刘熙载将“志”视为文艺作品的核心内容,提出“古人因志而有诗”“‘文辞志合而为诗”(《艺概·诗概》)和“古人言必由志也”(《艺概·赋概》)。他认为志向是文章中最关键的部分,即“志者,文之总持。文不同而志则一”(《艺概·文概》)。此外,他认为历代作家创作时虽然采取的形式不同,但其用意相同,目的在于讽谏与言志。

刘熙载认为文艺作品是作者情感的结晶,蕴涵着作者之志。对于赋,他提出“余谓赋无往而非言志也”(《艺概·赋概》),对于词,他认为咏古词、咏物词“隐然只是咏怀,盖其中有我在也”(《艺概·词曲概》)。他引用陶渊明的话“常著文章自娱,颇示己志”来支持自己的观点。书法是文字的外在书写形式,刘熙载同样认为书法是作者心志的表现,即“写字者,写志也”(《艺概·书概》)。“意”是书法的最高审美原则,其本质是寄托作者的思想与情感。经义之文也是作者情志的表现,“观其文,能得其人之性情志尚于工拙疏密之外”(《艺概·经义概》)。由此可知刘熙载继承了儒家的“言志”论,并将其引入一切文艺之中。

▸ **任务要求**:
1) 文档片段中,刘熙载把什么看作文章中最关键的部分?
2) 根据文档片段,刘熙载为何认为咏古词、咏物词其实只是咏怀?请用一到三句话说明。
3) 从文档片段中摘录原文:自含有“刘熙载认为文艺作品是作者情感”的字句开始,到“论,并将其引入一切文艺之中。”之后为止。

▸ **所给信息**:
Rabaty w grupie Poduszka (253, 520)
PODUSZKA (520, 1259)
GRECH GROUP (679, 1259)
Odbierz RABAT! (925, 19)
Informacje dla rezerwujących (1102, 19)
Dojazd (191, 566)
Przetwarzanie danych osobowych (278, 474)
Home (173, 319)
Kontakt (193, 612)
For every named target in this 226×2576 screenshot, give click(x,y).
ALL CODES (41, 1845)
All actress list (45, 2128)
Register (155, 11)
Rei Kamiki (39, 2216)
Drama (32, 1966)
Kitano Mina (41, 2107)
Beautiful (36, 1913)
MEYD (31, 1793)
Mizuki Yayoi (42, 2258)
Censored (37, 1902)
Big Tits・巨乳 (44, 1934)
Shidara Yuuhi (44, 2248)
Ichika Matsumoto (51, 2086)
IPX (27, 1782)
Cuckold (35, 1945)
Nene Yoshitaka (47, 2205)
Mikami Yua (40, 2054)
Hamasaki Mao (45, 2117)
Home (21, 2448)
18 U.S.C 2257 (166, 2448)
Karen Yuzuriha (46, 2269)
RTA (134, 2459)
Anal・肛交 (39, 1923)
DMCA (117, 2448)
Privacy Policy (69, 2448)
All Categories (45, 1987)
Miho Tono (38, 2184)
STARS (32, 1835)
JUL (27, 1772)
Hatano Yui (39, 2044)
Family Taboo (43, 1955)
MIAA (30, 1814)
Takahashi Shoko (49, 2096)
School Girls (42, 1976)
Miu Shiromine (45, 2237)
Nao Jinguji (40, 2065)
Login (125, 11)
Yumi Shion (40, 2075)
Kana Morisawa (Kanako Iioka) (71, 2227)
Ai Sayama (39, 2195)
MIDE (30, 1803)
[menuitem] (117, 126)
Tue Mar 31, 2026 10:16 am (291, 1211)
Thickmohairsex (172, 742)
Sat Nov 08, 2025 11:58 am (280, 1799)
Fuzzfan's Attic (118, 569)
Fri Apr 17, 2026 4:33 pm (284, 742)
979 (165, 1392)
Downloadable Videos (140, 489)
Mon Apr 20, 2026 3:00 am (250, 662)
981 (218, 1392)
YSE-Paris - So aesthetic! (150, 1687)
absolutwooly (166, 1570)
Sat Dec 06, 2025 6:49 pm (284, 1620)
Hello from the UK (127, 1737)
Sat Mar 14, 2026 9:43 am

▸ **任务答案**:
1) 志,即“志者,文之总持”。

2) 他认为这类词作中“有我在”,也就是作者自身的情志寓于其中,所以表面咏古、咏物,实际上是在抒写作者的怀抱。

3)
刘熙载认为文艺作品是作者情感的结晶,蕴涵着作者之志。对于赋,他提出“余谓赋无往而非言志也”(《艺概·赋概》),对于词,他认为咏古词、咏物词“隐然只是咏怀,盖其中有我在也”(《艺概·词曲概》)。他引用陶渊明的话“常著文章自娱,颇示己志”来支持自己的观点。书法是文字的外在书写形式,刘熙载同样认为书法是作者心志的表现,即“写字者,写志也”(《艺概·书概》)。“意”是书法的最高审美原则,其本质是寄托作者的思想与情感。经义之文也是作者情志的表现,“观其文,能得其人之性情志尚于工拙疏密之外”(《艺概·经义概》)。由此可知刘熙载继承了儒家的“言志”论,并将其引入一切文艺之中。